Instapundit cites Will Warren “fact-checking Trent Lott” on legacy admissions at elite schools (emphasis added below):

The Lott quote: “Again, you can get into arguments about timetables and quotas. Here’s what I think, though: I think you’ve got to have an aggressive effort in America to make everybody have a chance. Harvard has a program where one in three of their students are alumni children. That, you know, we need to balance this out more, and I think that we should encourage minorities to have an opportunity across the board.” …

Problem: not true. Not even close. According to the Boston Globe, children of alumni actually make up “about 10%” of each Harvard entering class. (www.harvard60.org/status.html).

Apparently the Senate Republican leader, having suddenly joined the enthusiasts for racial preferences, has immediately adopted their common practice of greatly exaggerating the institutional obstacles faced by black Americans today….

Googling for “the class of” and “children of alumni” or “alumni children” reveals the following percentages of alumni children in recent freshman classes of other institutions:

Princeton: 12.4%; 11.6% (different years) Yale: 13.4% U. of Penn.: 10% Brown: 7%; “about 10%” (different years) Columbia: 6% Cornell: 13% … [others with similar rates]

Those numbers look about right to me—- there’s no way that legacy admissions are 30% at Harvard. I seem to remember from grad school that Princeton, with 11 or 12%, has one of the highest rates of legacy admissions amongst the Ivies. Warren concludes by piling on the sarcasm:

I am just stunned by the injustice of it all. Do we really want to live in a world in which only 9 out of 10 students at our most elite colleges are not the children of alumni? In which, even at less selective colleges, only 95 to 98 out of 100 students are not “legacies”? Praise the Lord that the Senate Republican leader has seen the light!

Nice argument. So nice, in fact, that you can substitute “blacks” for “legacies” and it works just as well, if not better. Viz, “I am just stunned by the injustice of it all. Do we really want to live in a world in which only 9 out of 10 students at our most elite colleges are not the children of blacks? In which, even at less selective colleges, only 95 to 98 out of 100 students are not “blacks”?”

If you think it’s outrageous to question 5-10% set-aside rates for legacies on the grounds that 90-95% of students will still be non-legacies, then why the fuss over “enthusiasts for racial preferences”? The current system of counting race as a factor in admissions is, after all, rather more carefully regulated and administered than policies on legacy admissions. I have various qualms about affirmative action—- if nothing else, it’s very good at setting off pointless shit-storms—- but legacy admission to an elite schools is probably the most successful form of affirmative action in the U.S. today. It’s the intergenerational reproduction of privilege, pure and simple. Just look at the President.

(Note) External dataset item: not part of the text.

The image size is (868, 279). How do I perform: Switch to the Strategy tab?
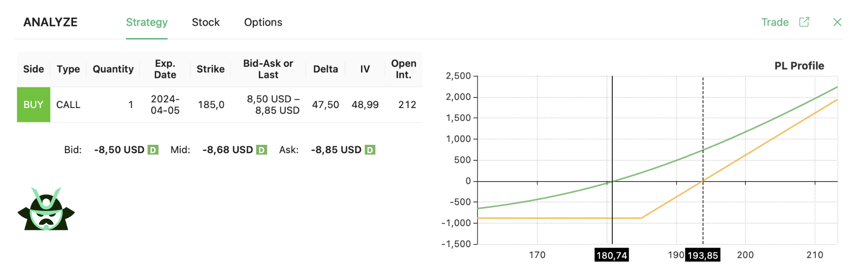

Of course, if you’re black and don’t have family connections to essentially guarantee admission to Yale, you could always try looking for a job on your own merits. Though you might want to think about changing your name, first.

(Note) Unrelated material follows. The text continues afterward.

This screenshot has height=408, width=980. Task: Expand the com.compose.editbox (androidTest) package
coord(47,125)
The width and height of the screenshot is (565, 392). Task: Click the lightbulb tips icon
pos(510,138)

Update: Matthew Yglesias argues that “there’s a case to be made that legacy preference is a substantially different sort of thing that could be defended by an opponent of affirmative action programs.” One reason, he suggests, is that legacies are part of the price elite colleges pay for large donations. This is how Yale treated Montgomery Burns’ efforts to get his idiot son Larry admitted:

Admissions Officer: Well, frankly, test scores like Larry’s would call for a very generous contribution. For example, a score of 400 would require a donation of new football uniforms, 300, a new dormitory, and in Larry’s case, we would need an international airport.

Matthew rightly intuits that this might not be such a good argument to lean on. For one thing, it’s self-defeating when publicly acknowledged: “Harvard is proud of its long tradition of excellence, it superb facilities, and the c. 10% deadweight loss of less-than-stellar alumni offspring who help make this learning environment possible.”

He goes on to ask “Is affirmative action a necessary counterweight to things like legacy preference?” Personally, I don’t think that it is. (Legacy admissions are undeniably a form of affirmative action, but that doesn’t mean some system of counterweights is the best way to deal with things.) I didn’t make the link between the two issues, though—- the commentator cited by Instapundit did. And if one is going to make the case that 10%’s worth of special set-asides for the children of rich alumni is really just a drop in the ocean, and has no real negative affect on anyone, then I think it’s fair game to ask what that conclusion does to one’s position on race-based affirmative action.

Like Matt, I tend to be “uncomfortable with people who seem to feel that one of the leading injustices in contemporary America is that black people have it too easy.”